Exercise goal: Please output the records below in full, exactly as given, but without the images.
··········
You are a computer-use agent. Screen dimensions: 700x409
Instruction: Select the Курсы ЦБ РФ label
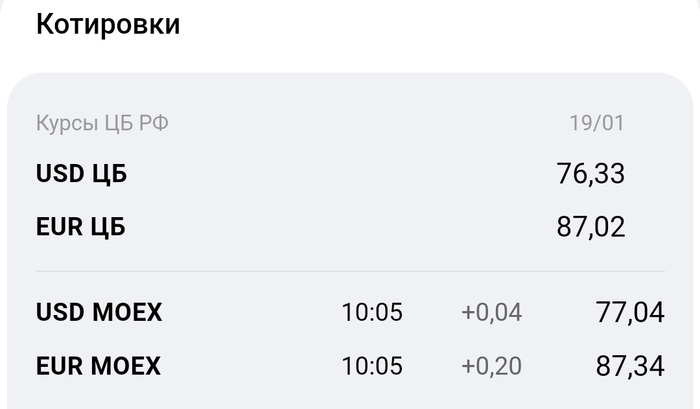[x=102, y=123]
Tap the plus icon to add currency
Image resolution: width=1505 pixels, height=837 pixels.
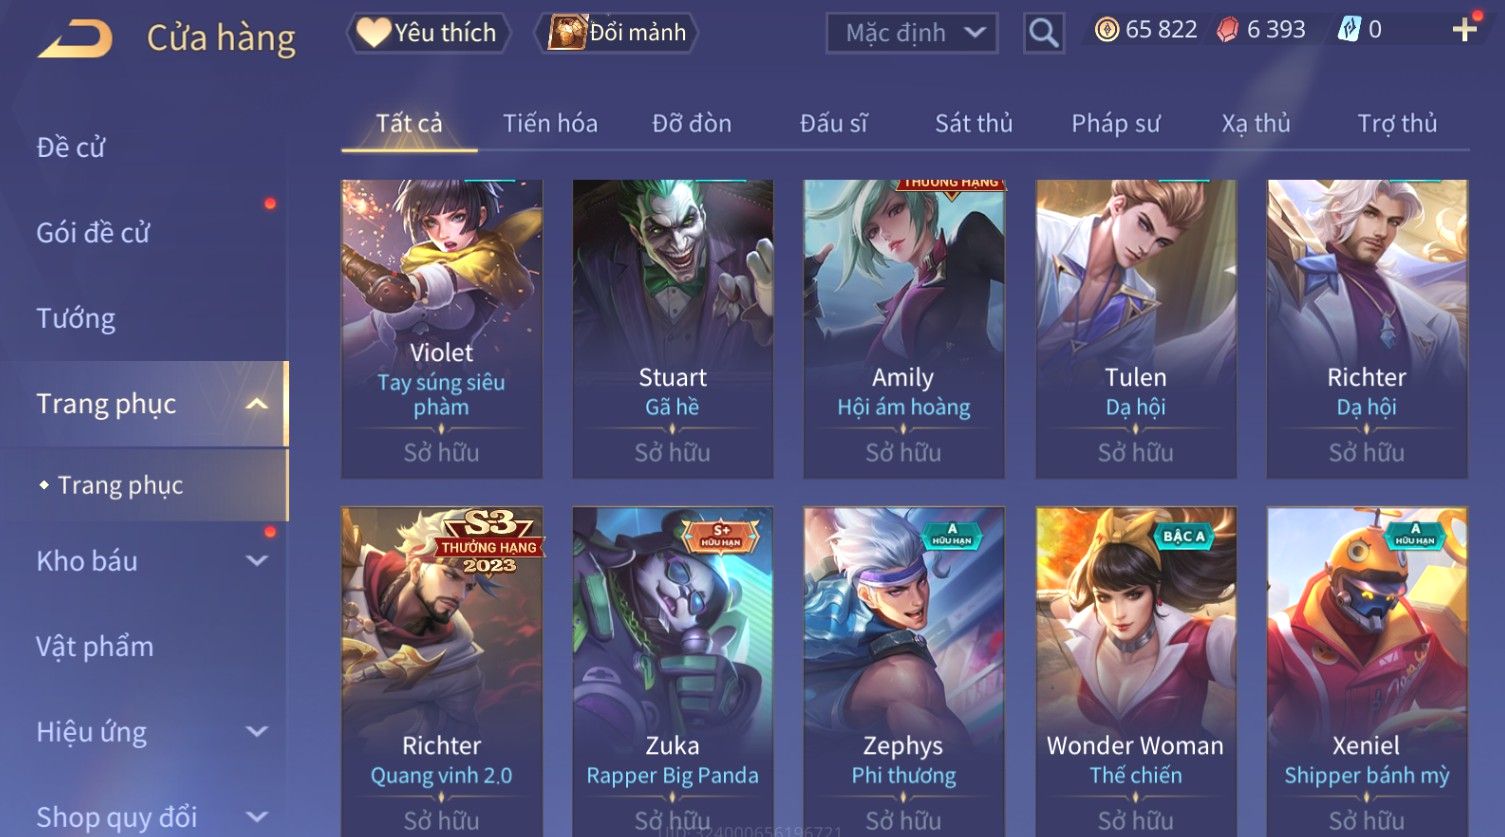click(x=1465, y=29)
··········
Response to this exercise:
You are a computer-use agent. Screen dimensions: 700x409
Instruction: Select the Курсы ЦБ РФ label
[x=102, y=123]
Tap the plus icon to add currency
Image resolution: width=1505 pixels, height=837 pixels.
click(x=1465, y=29)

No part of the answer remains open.